# anyone have experience of egg sharing at chaucer, canterbury



## Guest (Dec 8, 2005)

as i am considering it. would love to know what your experiences are and if you were successful


----------



## nickel (Nov 8, 2005)

Hi
i noticed it was quite some time since you posted just wondering how you got on with your egg share i may be going to the chaucer but i need egg donation.


----------



## fluffyhelen9999 (May 13, 2005)

hope she doesn't mind me saying this, but she didn't end up needing to egg share as she's pg!    the Chaucer is my local clinic though but I was put off going their because they seemed to have low success rates.... (compared to other clinics)...    so would personally recommend you looking at a few clinics if you haven't already and seeing what they're like in comparison.  I'm at the Lister in London... they're very good, but then travelling can be a pain!

Best of luck,

Helen xx


----------



## nickel (Nov 8, 2005)

Hi
thanks for your reply i was just thinking of going there as a can have a free cycle and my PCt have account with them at the moment i am under a better clinic with much higher success rate but my oestradiol is to high and i dont think there going to treat me there i picked this private clinic as i thought if hormones are not good enough then egg donation now there telling me they have closed there books.

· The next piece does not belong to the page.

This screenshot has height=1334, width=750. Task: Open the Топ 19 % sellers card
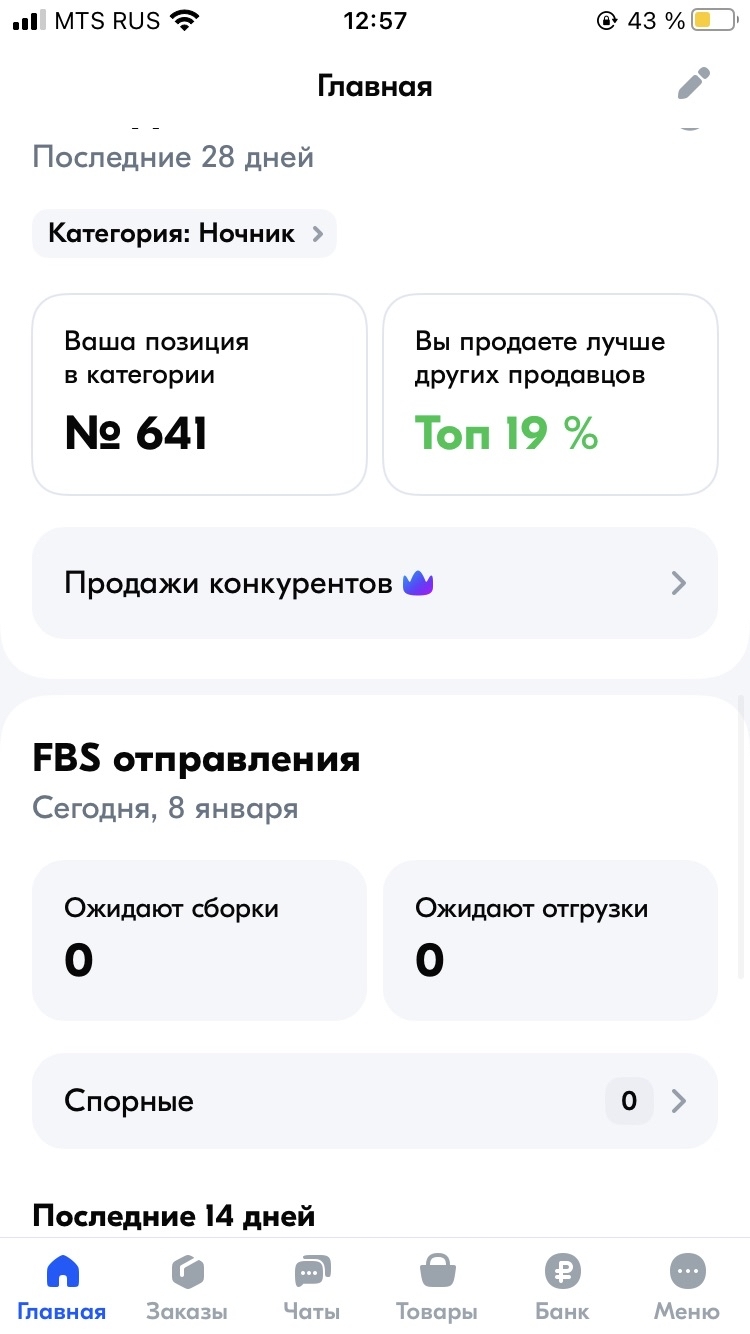tap(550, 394)
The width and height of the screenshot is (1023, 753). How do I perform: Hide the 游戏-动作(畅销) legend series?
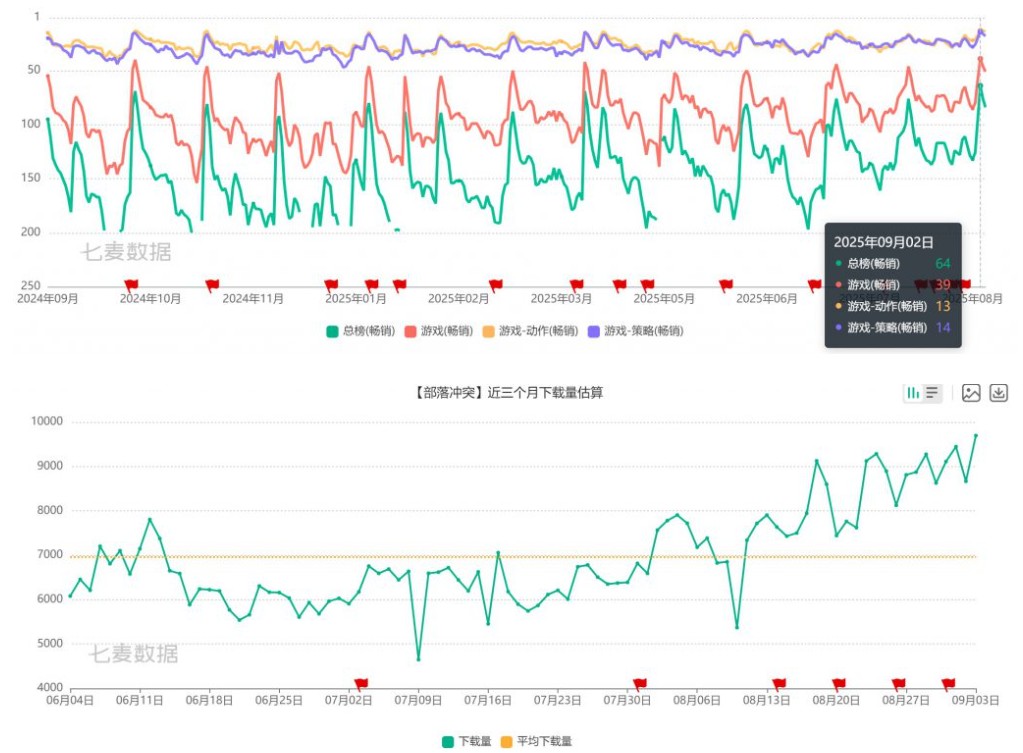point(530,331)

So i thought maybe try the chaucer as they do egg donation 
not sure what to do.


----------



## fluffyhelen9999 (May 13, 2005)

Hiya,

I can't say I  know anything about raised Oestradiol I'm affraid... is this why you can't have your own eggs  I know finding an egg doner in this country is very difficult now since the laws on anonymity changed...  i've heard it's a lot easier and cheaper (I think) to go to spain, but then don't know too much about it!

I'm currently sharing my eggs for the 2nd time at the Lister, so I presume they do it there but don't know if there is a huge waiting list or not.
To be honest though, If I was lucky enough to get a cycle paid for by then NHS, then I'd go to the Chaucer still,  but I wouldn't actually pay to go there iykwim....

Anyway, best of luck with your decision!  would be an idea getting a second opinion about your raised Oestradiol levels  You might be ok using your own eggs??


Helen xx


----------



## nickel (Nov 8, 2005)

Hi
Thanks again i think i will get a second opion on my oestradiol as my LH 3.9 FSH 6.4 i have read thow that high oestradiol can give a false reading of FSH.

i wish you the best of luck with your treatment i have read lots of good things about the lister, well you know first hand.

Thanks nickel


----------